Provided data ▸
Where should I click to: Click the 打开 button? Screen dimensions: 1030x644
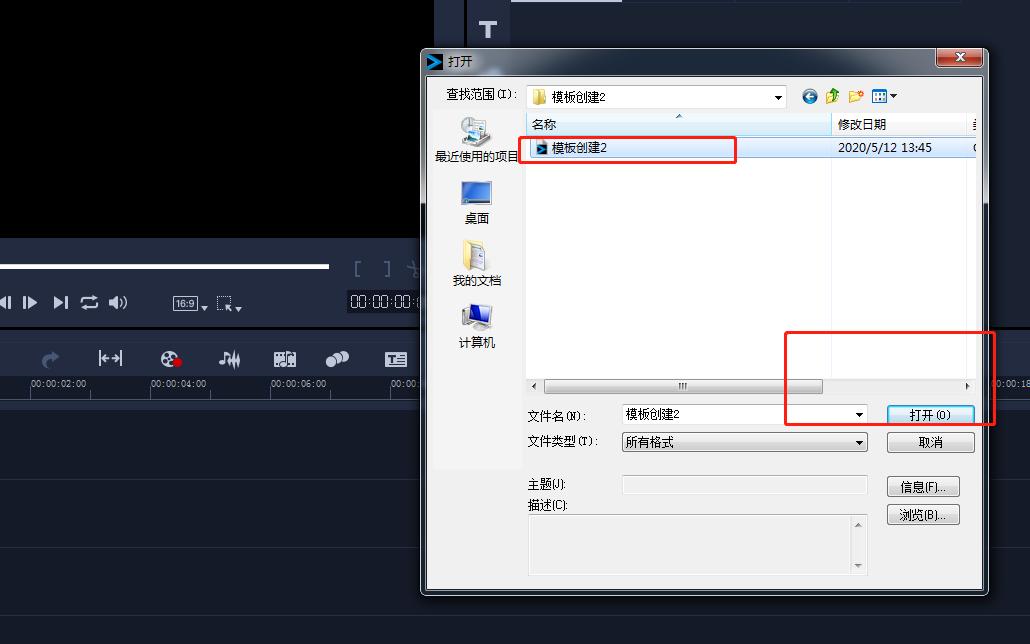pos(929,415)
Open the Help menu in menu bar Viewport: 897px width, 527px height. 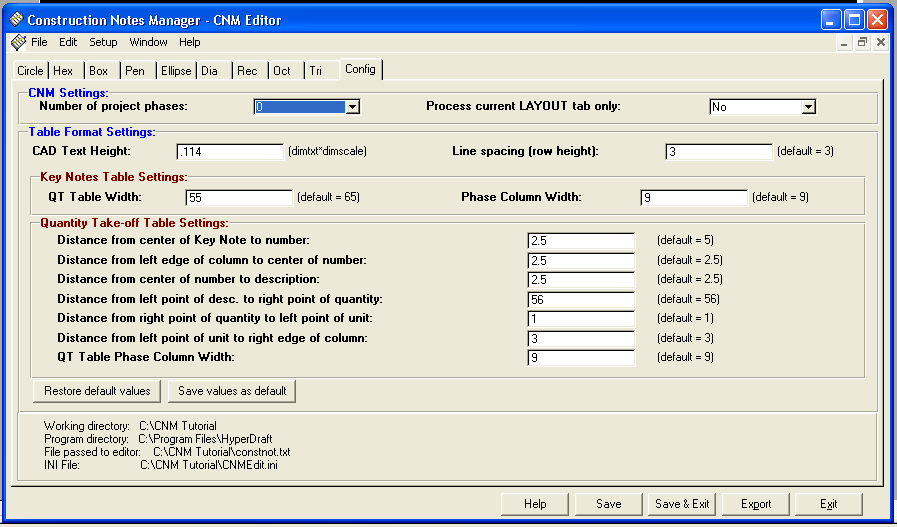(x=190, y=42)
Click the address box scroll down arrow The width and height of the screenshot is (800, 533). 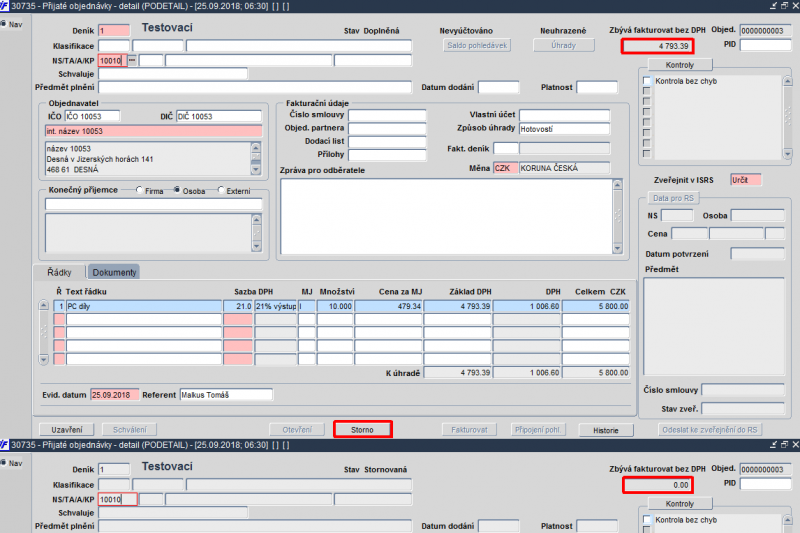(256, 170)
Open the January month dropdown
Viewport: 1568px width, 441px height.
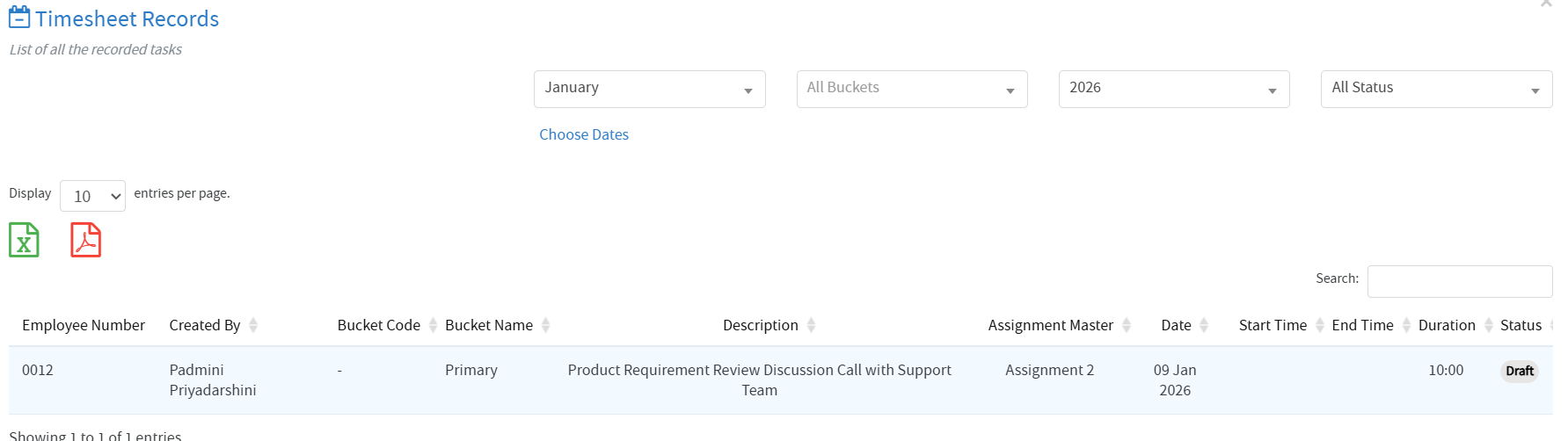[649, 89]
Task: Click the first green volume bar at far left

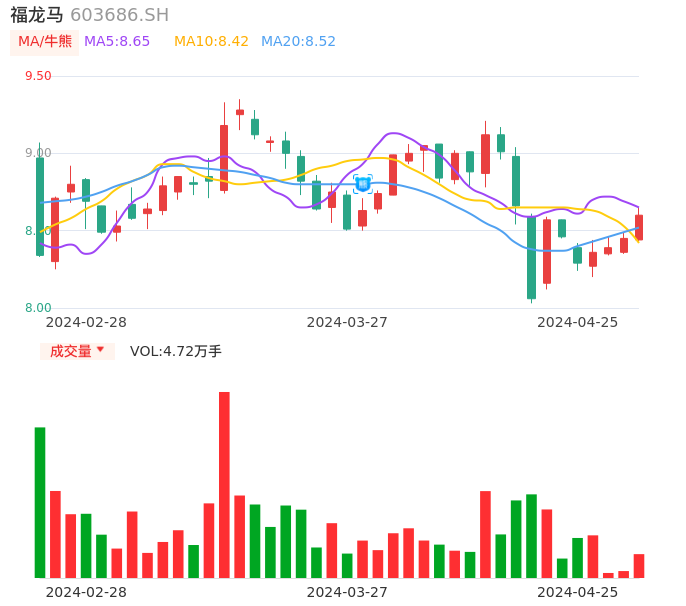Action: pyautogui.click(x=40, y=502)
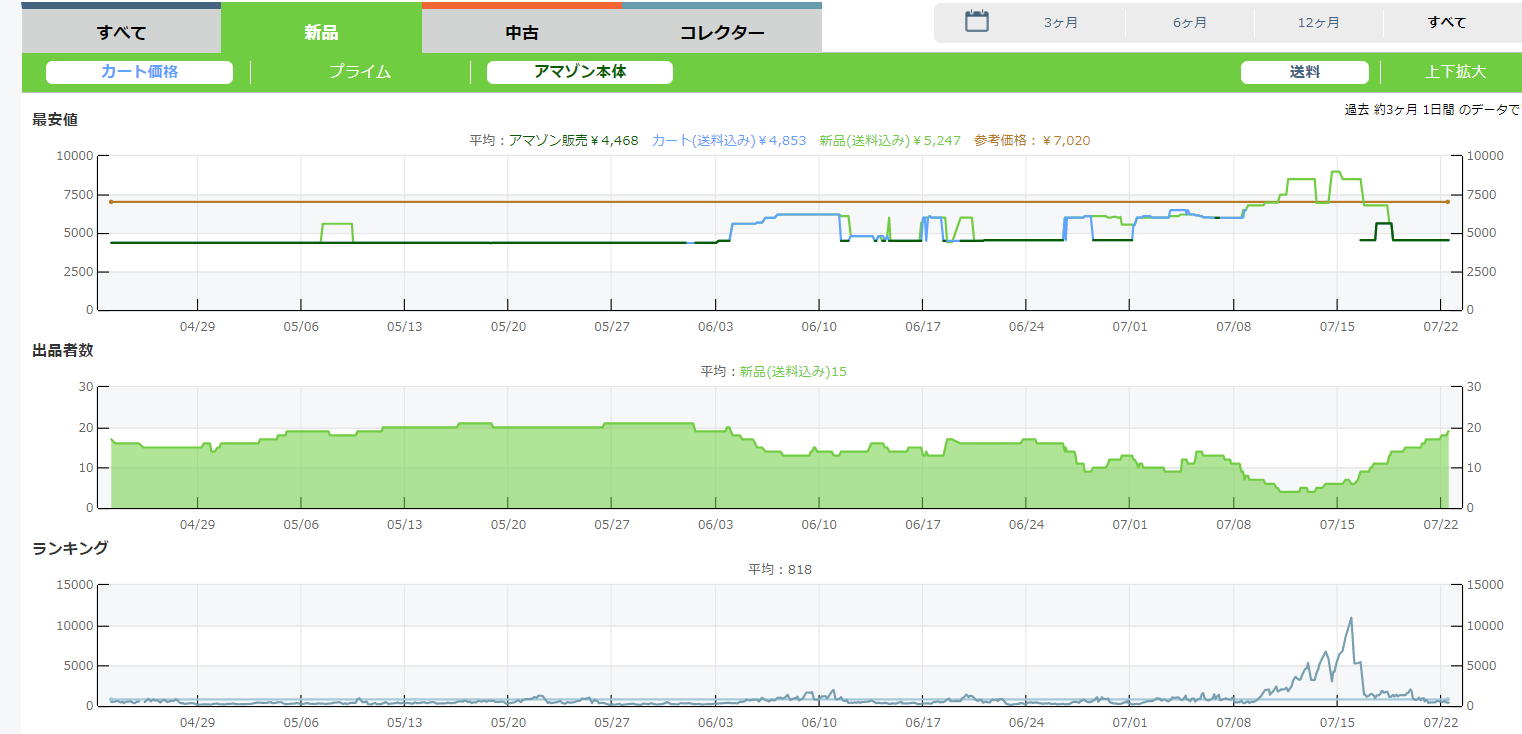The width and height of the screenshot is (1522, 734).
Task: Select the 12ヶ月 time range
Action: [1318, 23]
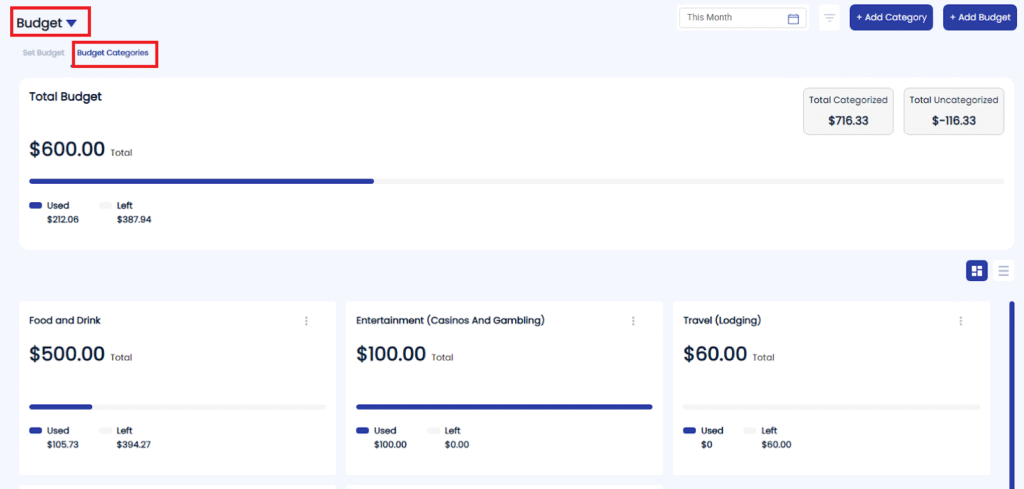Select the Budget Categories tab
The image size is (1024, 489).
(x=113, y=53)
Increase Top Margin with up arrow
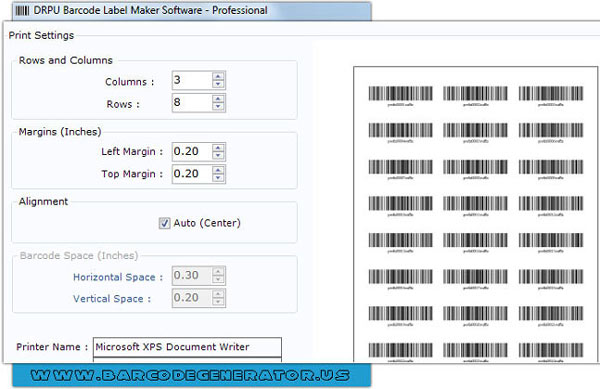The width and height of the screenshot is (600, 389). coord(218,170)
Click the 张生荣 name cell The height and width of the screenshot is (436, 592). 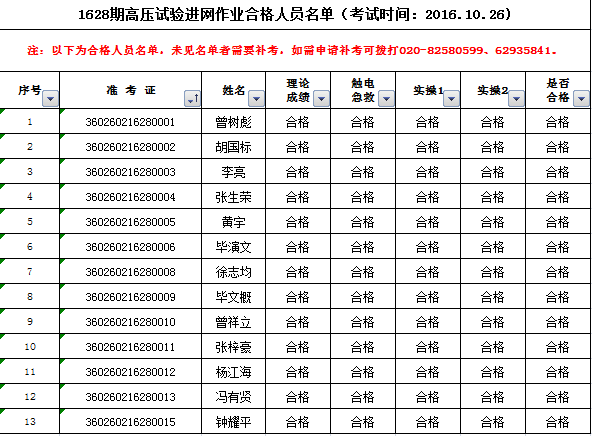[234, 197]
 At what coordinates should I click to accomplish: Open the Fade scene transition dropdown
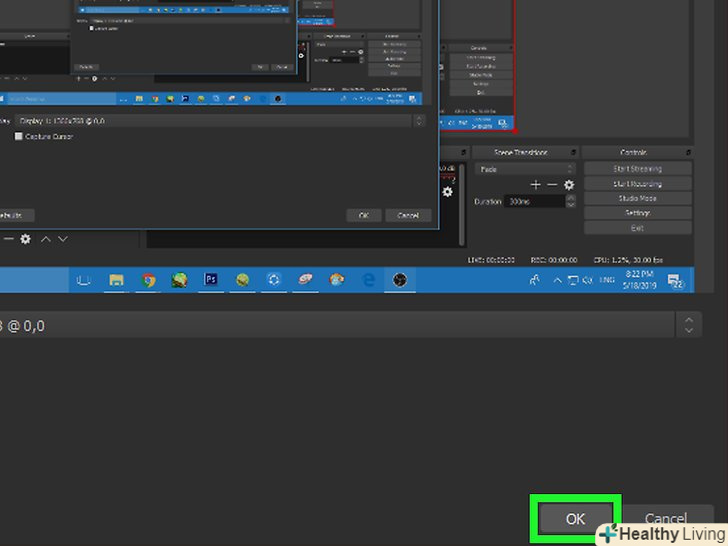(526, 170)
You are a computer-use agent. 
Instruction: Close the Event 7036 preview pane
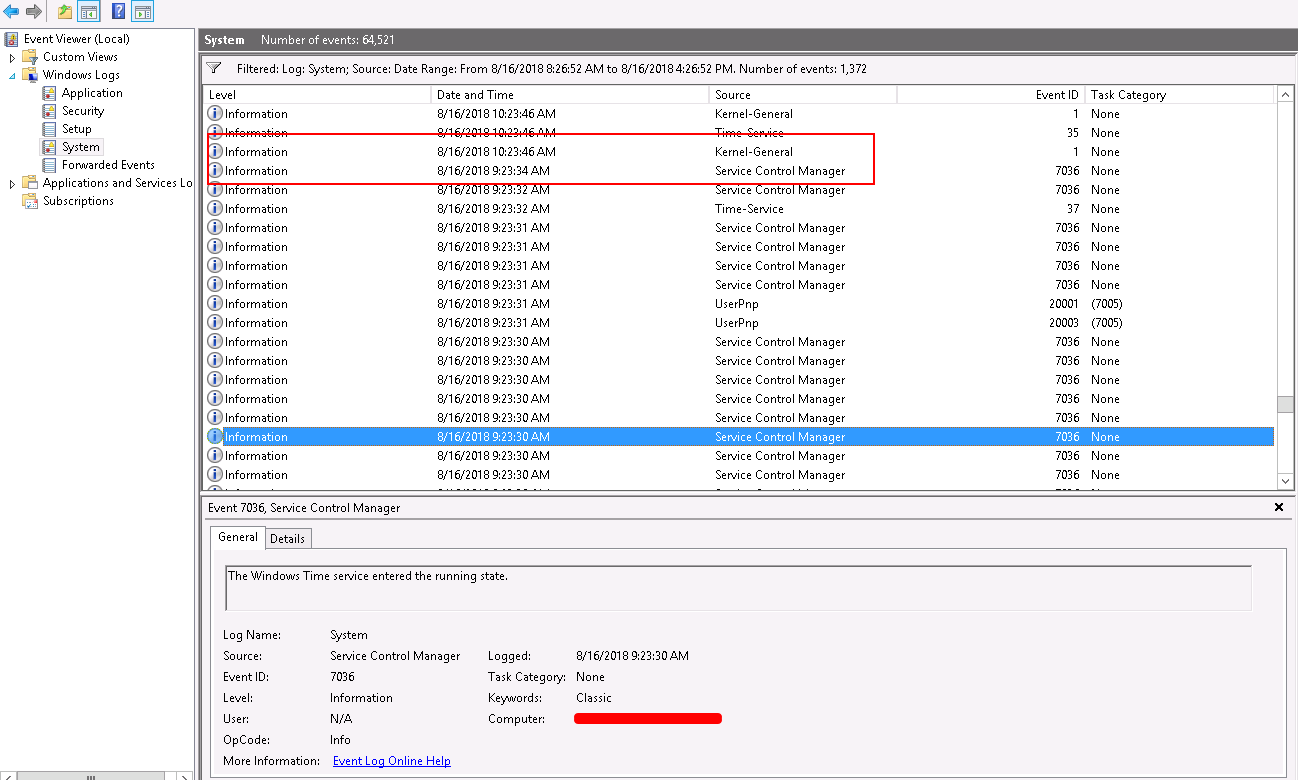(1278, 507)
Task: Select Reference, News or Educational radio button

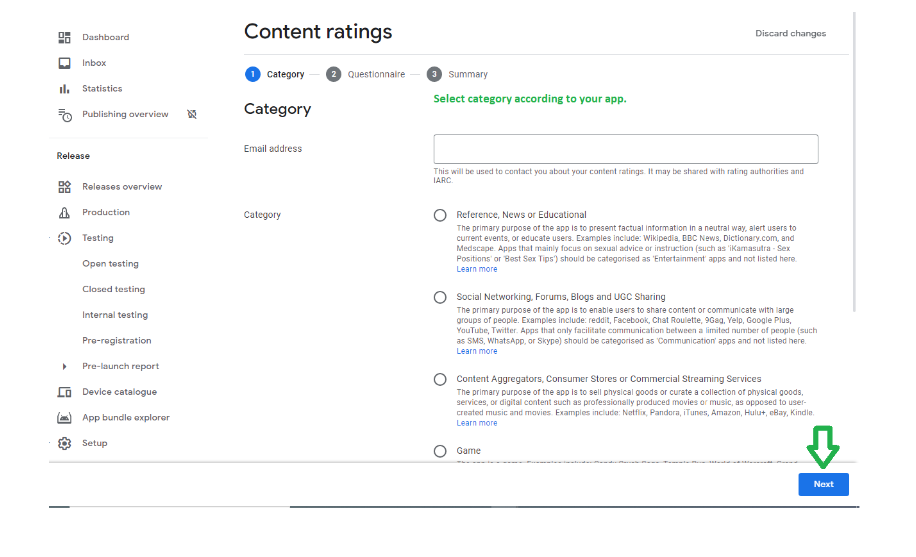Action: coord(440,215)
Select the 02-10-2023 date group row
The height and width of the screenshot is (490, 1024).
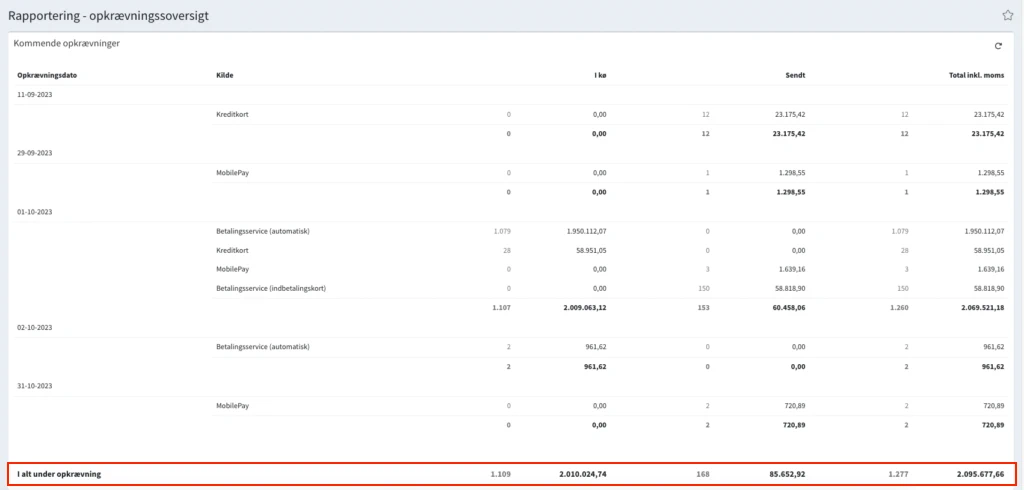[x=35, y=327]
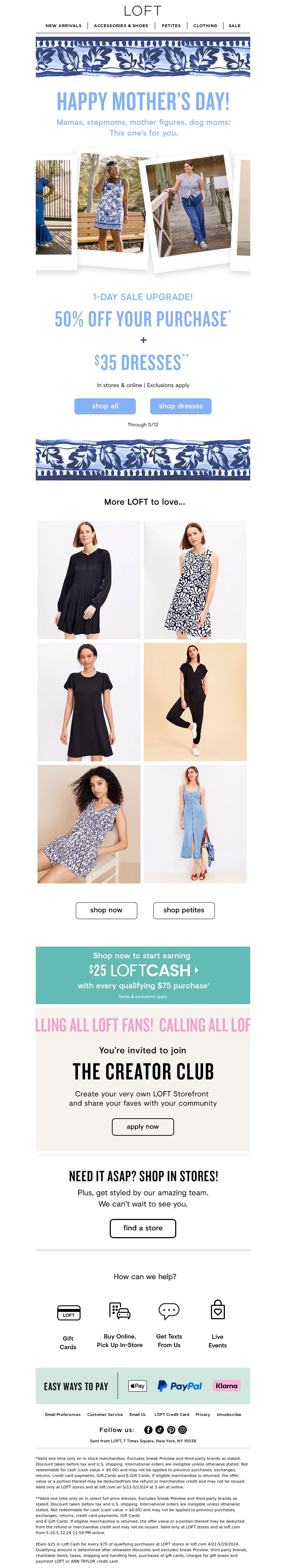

Your goal ▸ Omitting all pictures, retype exactly the lines from the line containing "Task: Select Reference, News" down to the last line above, both ends included.

Task answer ▸
Task: Select Reference, News or Educational radio button

Action: coord(440,215)
Select the 02-10-2023 date group row
The height and width of the screenshot is (490, 1024).
[x=35, y=327]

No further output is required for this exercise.